だからノア達は、「過去にこんなことがあったから」「先人たちからこう教わってきたから」ではなく、自分で考え、行動し、決断していく。

そのことに意味があるし、だからこそ、1つの物語として独立していることが愛おしいと感じるようになりました。

かといって、ノア達は過去作の物語を背負っていないのかというと、そんなことはありません。

新たなる未来を遊んで、3の世界のベースには確かに過去作の空気が流れていて、そしてノア達には過去作で繋いできた想いが受け継がれていると、改めて感じることができました。

そのため、よりゼノブレイド3の物語が好きになれた気がします。
(そして、そうやって想いが明確に受け継がれていることをノア達は深くは知らず、知っているのはプレイヤーだけというのもまた良いなあと感じます。)

この喩えが合っているのか分からないのですが…私は最初、ゼノブレイド3は我が子を見守るような味わいの物語なのだと思っていました。

ですが、そうではなくて孫(やその子孫)を見守るような味わいの物語だったのだと、今思うと感じます。
(そして、どちらかというと、我が子を見守る物語は新たなる未来のほうだった気がします。)

ゼノブレイド3の物語は1・2から独立しているとはいえ、ニアちゃんとメリアちゃんに再開できたときはとても感動しました。最初は成長したなぁ…と時の流れに感慨深い気持ちになったけれど、だんだん変わっていない部分が見えてきてとても嬉しかったです。

メリアちゃんの威厳たっぷりなカッコよさ…からのスターライト・ニーがとても可愛い!

女王様らしく振る舞おうと頑張っているけれど、時々素が出てしまうニアちゃんがとても可愛い!!

本当に最高でした!!!

誰でも面白さを嚙み締められる戦闘システム

今作の戦闘システムで自分が一番良いなあと思った点は、「回復役のヒーラーが戦闘不能になると、基本的に倒れた味方を助け起こせなくなる」点です。

私はゲームは大好きなものの、上手かと言われると、あまり得意ではなく…

そのため、これまで「戦闘、凄く楽しい!大好き!!」とは感じていたものの、ヘイト管理キャラの役割分担など、細かい部分にはちゃんと意識を向けることができていませんでした。

ですが、今作では前述した仕様のおかげで、ヒーラーがやられると、一気に状況が不利になります。

これを防ぐためには、ヒーラーの体力が削られないように、別の誰かに攻撃を受けてもらうことが必要です。

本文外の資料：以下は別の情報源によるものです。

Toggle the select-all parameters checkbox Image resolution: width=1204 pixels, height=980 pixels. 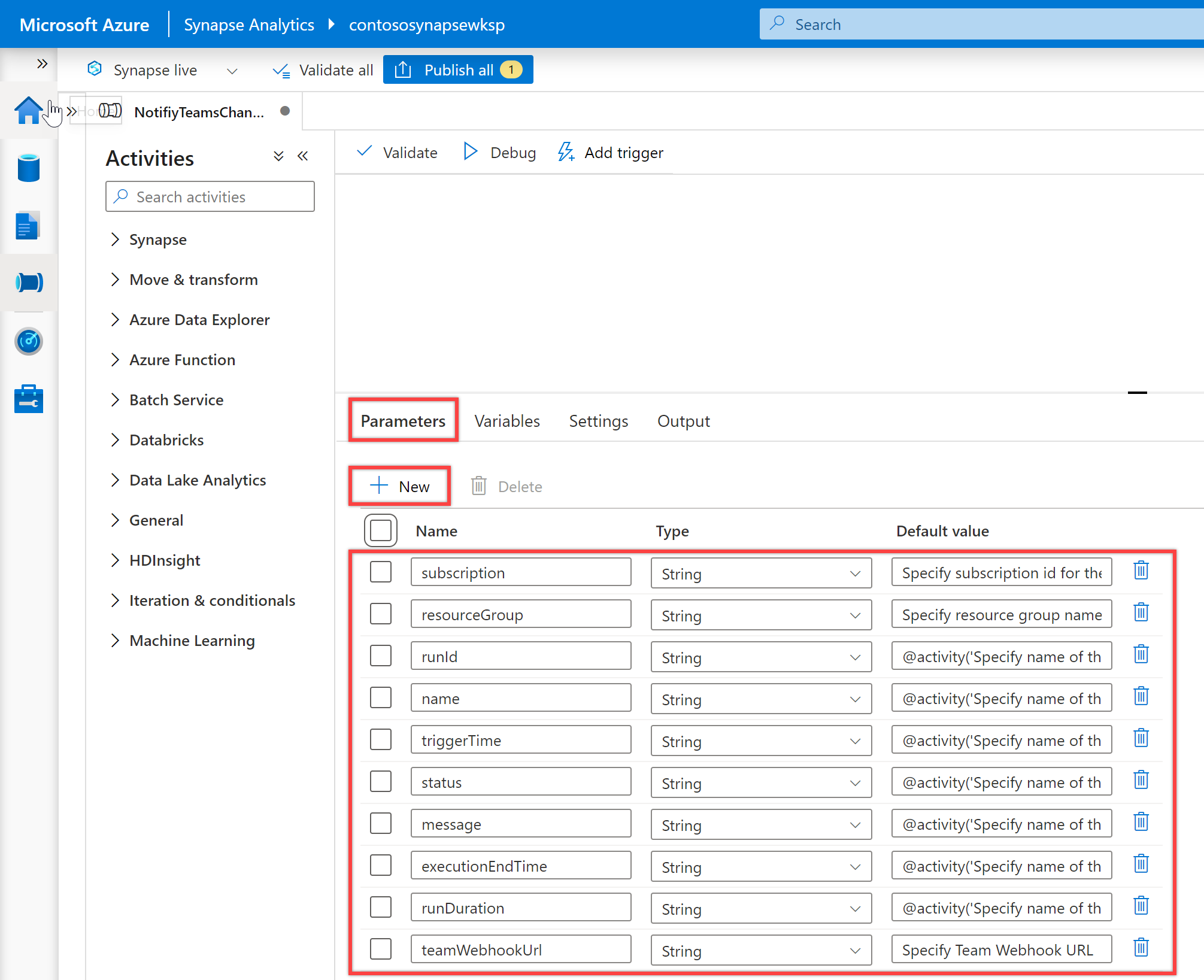381,529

そのため、不器用な自分でも自然とヘイト管理に意識が向くようになり、結果として、「アタッカー」「ディフェンダー」「ヒーラー」の役割分担も意識できるようになりました。

おかげで6人戦闘でも誰が何をすべきか明確になり、複雑さを感じずに遊ぶことができました。

加えて、戦闘中にいつでも操作キャラクターを切り替えられることも、6人の役割分担を意識する楽しさをより高めていて良いなあと感じました。

そして、今作の特徴でもあるウロボロスの遊びも、戦略性があってとても楽しかったです。

ウロボロス中は無敵なので、敵が瀕死技を放とうとしているときにその直前でウロボロスになっていると全滅を防げたり、何よりウロボロスの変身や技がとてもカッコ良かったり、とても気持ちよく遊ぶことができました。

また、今作では、戦闘パートとムービーシーンのつながりが、これまで以上に凄く自然に感じられたのも良かったです。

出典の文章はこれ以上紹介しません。